I’ve been pining for a portable outdoor Sonos speaker for years. I suspect anyone who’s bought into the Sonos ecosystem has. The Sonos Move not only scratches that itch, its Bluetooth radio gives me the option of taking the speaker on the road. What could be better than that? Audio performance rivaling the mighty second-generation Sonos Play:5, plus real-time room compensation and your choice of Alexa or Google Assistant onboard.
The Move isn’t Sonos’ first outdoor speaker. The company partnered with Sonance in late 2018 to produce the weatherized Sonos Outdoor by Sonance speakers, but those are wired, passive, and expensive at $799—plus the cost of an amplifier to drive them. You can buy them direct, but they’re really intended for the custom-installer market. The Move isn’t exactly cheap at $399, but it is self-amplified, battery-powered, and—weighing in at 6.6 pounds—luggable, with a deep handle molded into the back of its enclosure.
At home—and everywhere else
To listen to the Move at home, you’ll want to connect the speaker to your Wi-Fi network. The onboard dual-band 802.11n Wi-Fi adapter provides significant range that should enable you to listen just about anywhere in even a large yard, provided you have a good router. That will also enable you to sync it to all your other Sonos components in a multi-room audio system. You can pair two Move speakers as a wireless stereo pair when connected to Wi-Fi, but you can’t pair the Move with the Sonos Sub. The Move also supports Apple’s AirPlay 2 audio technology.
I evaluated the Move while connected to a three-node Samsung SmartThings Wifi router that I’m in the process of reviewing, and I was able to wander impressively long distances around my rural property without the speaker dropping off my network. In fact, the Move maintained its Wi-Fi connection even at the end of my more-than-300-foot-long driveway.

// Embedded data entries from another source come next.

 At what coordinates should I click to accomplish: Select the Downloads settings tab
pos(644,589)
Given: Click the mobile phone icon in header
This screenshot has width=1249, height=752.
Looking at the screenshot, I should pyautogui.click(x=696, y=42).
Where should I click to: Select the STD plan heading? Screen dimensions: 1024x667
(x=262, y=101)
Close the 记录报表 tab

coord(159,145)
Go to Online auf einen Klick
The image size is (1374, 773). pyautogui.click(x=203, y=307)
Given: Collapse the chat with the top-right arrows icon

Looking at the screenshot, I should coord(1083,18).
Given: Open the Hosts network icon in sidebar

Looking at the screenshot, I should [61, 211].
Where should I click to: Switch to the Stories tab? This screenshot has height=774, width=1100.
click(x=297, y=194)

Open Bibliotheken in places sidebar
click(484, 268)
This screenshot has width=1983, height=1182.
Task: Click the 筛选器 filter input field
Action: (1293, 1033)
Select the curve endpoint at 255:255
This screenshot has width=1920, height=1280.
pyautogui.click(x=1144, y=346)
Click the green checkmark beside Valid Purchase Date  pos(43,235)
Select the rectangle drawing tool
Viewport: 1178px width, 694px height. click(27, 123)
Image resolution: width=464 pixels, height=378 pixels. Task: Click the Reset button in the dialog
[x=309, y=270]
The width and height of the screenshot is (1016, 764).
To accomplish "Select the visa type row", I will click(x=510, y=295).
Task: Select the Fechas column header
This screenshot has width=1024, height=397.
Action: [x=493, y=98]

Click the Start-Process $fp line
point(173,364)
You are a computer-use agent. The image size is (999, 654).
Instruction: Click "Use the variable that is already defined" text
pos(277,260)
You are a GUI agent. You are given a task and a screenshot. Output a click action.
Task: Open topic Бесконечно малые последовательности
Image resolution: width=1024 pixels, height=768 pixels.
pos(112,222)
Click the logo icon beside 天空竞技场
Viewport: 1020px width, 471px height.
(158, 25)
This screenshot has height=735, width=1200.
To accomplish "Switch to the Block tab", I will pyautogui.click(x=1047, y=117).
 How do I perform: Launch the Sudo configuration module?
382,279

Unfortunately, my Pixel 2 XL couldn’t match that performance, so I had assumed that left me with no way to control the speaker apart from touching the play/pause and volume-control buttons on the speaker itself. But then I remembered that I could use voice commands! This worked with Alexa, and while I didn’t switch over to Google Assistant to verify that it would also work, there’s no reason I can see that it wouldn’t. That is a remarkable performance for an 802.11n device. Your mileage will vary, of course, depending on the quality of your router and the density of competing Wi-Fi networks where you live.